OAKLAND, Calif. - A move by the Alameda County Board of Supervisors is breathing new hope into the possibility of keeping the A's in Oakland.
Late Tuesday night, the supervisors approved a motion 4-1 to support a new ballpark for the team.
None of this, of course, even close to a done deal, but it is certainly a positive sign for fans who were starting to give up hope that the A's would stick around.
But the vote signals that the county wants to stay at the table and keep working on a financial package for a new stadium for the A's.
Though the vote is non-binding, the development will move towards creating a $12 billion stadium that can seat 35,000 people, along with 1.8 million square feet of commercial space and a concert venue at the Charles P. Howard Terminal in the Port of Oakland.
Oakland Mayor Libby Schaaf considers the vote to be a "historic action that creates a clear path to keep the A's rooted in Oakland", she wrote in a statement.
"We look forward to continue working with the A's, and to issuing a final Environmental Impact Report by the end of this year as well as negotiating a binding Development Agreement.
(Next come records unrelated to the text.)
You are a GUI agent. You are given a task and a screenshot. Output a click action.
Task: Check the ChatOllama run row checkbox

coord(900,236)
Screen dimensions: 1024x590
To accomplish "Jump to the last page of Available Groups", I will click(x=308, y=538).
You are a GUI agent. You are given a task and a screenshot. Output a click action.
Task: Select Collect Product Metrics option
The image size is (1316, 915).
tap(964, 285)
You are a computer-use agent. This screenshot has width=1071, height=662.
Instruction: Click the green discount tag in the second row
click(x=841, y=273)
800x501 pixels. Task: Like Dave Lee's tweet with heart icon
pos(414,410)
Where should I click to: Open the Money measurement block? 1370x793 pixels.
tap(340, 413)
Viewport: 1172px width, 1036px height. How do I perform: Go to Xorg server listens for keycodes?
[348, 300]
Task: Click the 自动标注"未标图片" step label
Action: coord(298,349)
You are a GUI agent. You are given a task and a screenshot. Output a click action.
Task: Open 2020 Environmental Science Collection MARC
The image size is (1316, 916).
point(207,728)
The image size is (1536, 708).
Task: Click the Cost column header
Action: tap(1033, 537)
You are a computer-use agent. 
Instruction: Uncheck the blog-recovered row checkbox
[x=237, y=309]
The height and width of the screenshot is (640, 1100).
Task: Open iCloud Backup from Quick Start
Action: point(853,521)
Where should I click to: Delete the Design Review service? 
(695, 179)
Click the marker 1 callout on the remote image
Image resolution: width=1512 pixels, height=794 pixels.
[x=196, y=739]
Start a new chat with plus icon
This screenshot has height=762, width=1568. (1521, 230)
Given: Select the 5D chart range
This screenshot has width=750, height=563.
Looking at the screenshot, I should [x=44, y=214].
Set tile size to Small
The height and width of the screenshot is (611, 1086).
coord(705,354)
We will return to City Council for a final vote as swiftly and prudently as possible," Shaaf stated.
The vote isn't met with total enthusiasm, however.
President Keith Carson, among other supervisors, worried about the outcome of a massive financial investment like this, along with some of Oakland's economic consultants making assumptions on legislation that has yet to pass.
"I have to believe there are other ways in which they can come to the financing on this deal," he said. "I know this is non-binding, but let's be honest, once we take a political non-binding position it's almost impossible for us to take that back."
The East Oakland Stadium Alliance says they are disappointed in the Board for giving into pressure from Oakland and the A's team, though grateful that the policymakers acknowledged concerns of affordable housing and other resources that the county needs.
"The Board should not commit millions of public tax dollars toward a private project that will displace West Oakland residents, put thousands of working-class union port jobs at risk, and jeopardize the county's long-term financial stability," the organization said in a statement.
"We are confident that upon having additional time to do a thorough analysis the Board will come to understand the overwhelming negative implications of this proposal and decline to move forward."